→ PROVIDED PASSAGE:
┄┄┄┄┄┄┄┄┄┄
NAME

sitemapper.pl - script for generating site maps

SYNOPSIS

sitemapper.pl 
    [ -verbose <debug level> ] 
    [ -help ] 
    [ -doc ] 
    [ -depth <depth> ] 
    [ -proxy <proxy URL> ] 
    [ -[no]envproxy ] 
    [ -agent <agent> ]
    [ -authen ] 
    [ -format <html|text|js|xml> ] 
    [ -summary <no. chars> ] 
    [ -title <page title> ] 
    [ -email <e-mail address> ]
    [ -gui ]
    -url <root URL> 

DESCRIPTION

sitemapper.pl generates site maps for a given site. It traverses a site from the root URL given as the -site option and generates an HTML page consisting of a bulleted list which reflects the structure of the site.

The structure reflects the distance from the home page of the pages listed; i.e. the first level bullets are pages accessible directly from the home page, the next level, pages accessible from those pages, etc. Obviously, pages that are linked from "higher" up pages may appear in the "wrong place" in the tree, than they "belong".

The -format option can be used to specify alternative options for formating the site map. Currently the options are html (as described above - the default), js, which uses Jef Pearlman's (jef@mit.edu) Javascript Tree class to display the site map as a collapsable tree, and text (plain text).

OPTIONS

-depth <depth>

Option to specify the depth of the site map generated. If no specified, generates a sitemap of unlimited depth.

-email <e-mail address>

Option to specify the e-mail address which is reported by the robot to the site it gets pages from.

-url <root URL>

Option to specify a root URL to generate a site map for.

-proxy <proxy URL>

Specify an HTTP proxy to use.
┄┄┄┄┄┄┄┄┄┄
→ WRITTEN INSTRUCTION: Rewrite the sitemapper.pl documentation from "The structure reflects" up to and including "text (plain text).", putting "front page" in place of "home page".

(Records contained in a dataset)
┄┄┄┄┄┄┄┄┄┄
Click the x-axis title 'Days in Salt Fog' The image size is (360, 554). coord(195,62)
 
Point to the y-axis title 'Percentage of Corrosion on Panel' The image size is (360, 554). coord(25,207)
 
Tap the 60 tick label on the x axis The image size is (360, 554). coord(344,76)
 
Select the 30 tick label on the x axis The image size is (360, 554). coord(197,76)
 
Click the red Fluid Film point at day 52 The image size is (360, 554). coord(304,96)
┄┄┄┄┄┄┄┄┄┄
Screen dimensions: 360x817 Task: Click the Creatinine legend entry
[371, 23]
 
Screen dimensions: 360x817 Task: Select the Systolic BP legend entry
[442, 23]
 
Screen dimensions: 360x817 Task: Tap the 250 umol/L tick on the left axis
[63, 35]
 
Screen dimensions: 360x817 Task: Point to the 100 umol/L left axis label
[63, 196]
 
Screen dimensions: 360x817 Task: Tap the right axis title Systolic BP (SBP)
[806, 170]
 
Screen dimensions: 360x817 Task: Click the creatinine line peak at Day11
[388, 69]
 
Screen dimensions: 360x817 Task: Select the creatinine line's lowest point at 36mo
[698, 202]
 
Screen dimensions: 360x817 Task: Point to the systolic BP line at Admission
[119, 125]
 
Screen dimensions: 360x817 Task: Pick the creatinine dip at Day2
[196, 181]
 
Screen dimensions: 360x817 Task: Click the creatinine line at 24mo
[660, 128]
┄┄┄┄┄┄┄┄┄┄
→ RESULT OF THE EXERCISE:
The structure reflects the distance from the front page of the pages listed; i.e. the first level bullets are pages accessible directly from the front page, the next level, pages accessible from those pages, etc. Obviously, pages that are linked from "higher" up pages may appear in the "wrong place" in the tree, than they "belong".

The -format option can be used to specify alternative options for formating the site map. Currently the options are html (as described above - the default), js, which uses Jef Pearlman's (jef@mit.edu) Javascript Tree class to display the site map as a collapsable tree, and text (plain text).